Joseph Stringer, Analyst

Great, thanks for taking our questions.

Lonnel Coats, President and CEO

You bet.

Operator, Operator

Thank you. [Operator Instructions] Your next question comes from the line of [indiscernible] from Citi. Your line is now open.

Unidentified Analyst, Analyst

Hi, this is Carlyon for Ugal. Thank you for taking our questions. The first question we had was regarding the NDA filing for sotagliflozin and heart failure. Can you clarify if there are any additional pieces of feedback you're waiting on from the FDA at this point? At this stage, what aspects of the filing have been completed and what still needs to be completed before you file it in the second half of the year?

Lonnel Coats, President and CEO

No, I think we got the feedback that we needed and it was very encouraging. At this point, we are accelerating as fast as we can to get the NDA put together. You know, we've put it into the second half.

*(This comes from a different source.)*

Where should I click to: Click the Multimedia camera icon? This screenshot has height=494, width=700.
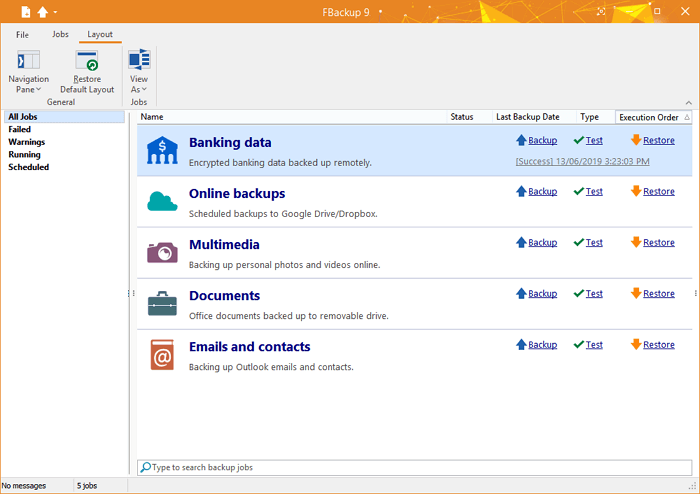pyautogui.click(x=162, y=252)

For those who know us, we push hard within the second half to get it done. I think we're fortunate that we did file for type one, so the CMC work should be a little bit easier than if we had to start from scratch. There is a significant amount of work that we can do around some of the integrated safety assessments. We're in a very good position, it's a fairly large study, so it will take some time for us to finish the work, but we're in a very good position to get it done as soon as we can in the second half.

Unidentified Analyst, Analyst

Okay, great. And then we just had one follow-up on the LX9211 trial. Can you talk about the steps you're taking to mitigate risk related to missed visits, given the pandemic? How will any missed visits or missing values be accounted for in the primary endpoint analysis for those studies?

Lonnel Coats, President and CEO

Yeah, we are working through all of those dynamics. I won't get into a lot of specifics, but I think we had to ramp up our efforts. One is to help the sites do more to try to recruit patients through advertising, and we're working hard to do that and give them the necessary support. The second is increasing the number of sites. While we make other sites productive, this allows us to stay on track. Those are two strategies we have implemented to mitigate risks to our timeline. I talked about this on our last call. I believe in March, we were starting to see some risks around the timeline because of enrollment. We determined to increase the sites and make the current ones a bit more efficient. The most significant factor that will help our studies, as well as the industry, is the overall improvement in the environment due to vaccinations and people's willingness to return to the sites. I believe as the environment improves, all the studies will benefit.

Unidentified Analyst, Analyst

Okay, that's helpful. Thank you for taking the question.

Lonnel Coats, President and CEO

You bet.

Operator, Operator

Thank you. [Operator Instructions] There are no further questions at this time. I'll turn the call back to you, speakers.

Lonnel Coats, President and CEO

Well, thank you everybody for joining us. You know, we're working diligently over these next couple quarters to ensure we're able to deliver on what we see the second half—LX9211, you know, hitting the milestones we want to achieve, as well as advancing sotagliflozin to submission. I think I said it in March; the more we did work around sotagliflozin and its uniqueness, we made the decision to advance this to an NDA as quickly as we can. It is impressive indeed, and we think it is a remarkable opportunity. We look forward to continuing to keep you updated as we have more information to share with you. Hope everybody has a safe and wonderful rest of the week.

Operator, Operator

This concludes today's conference call. You may now disconnect.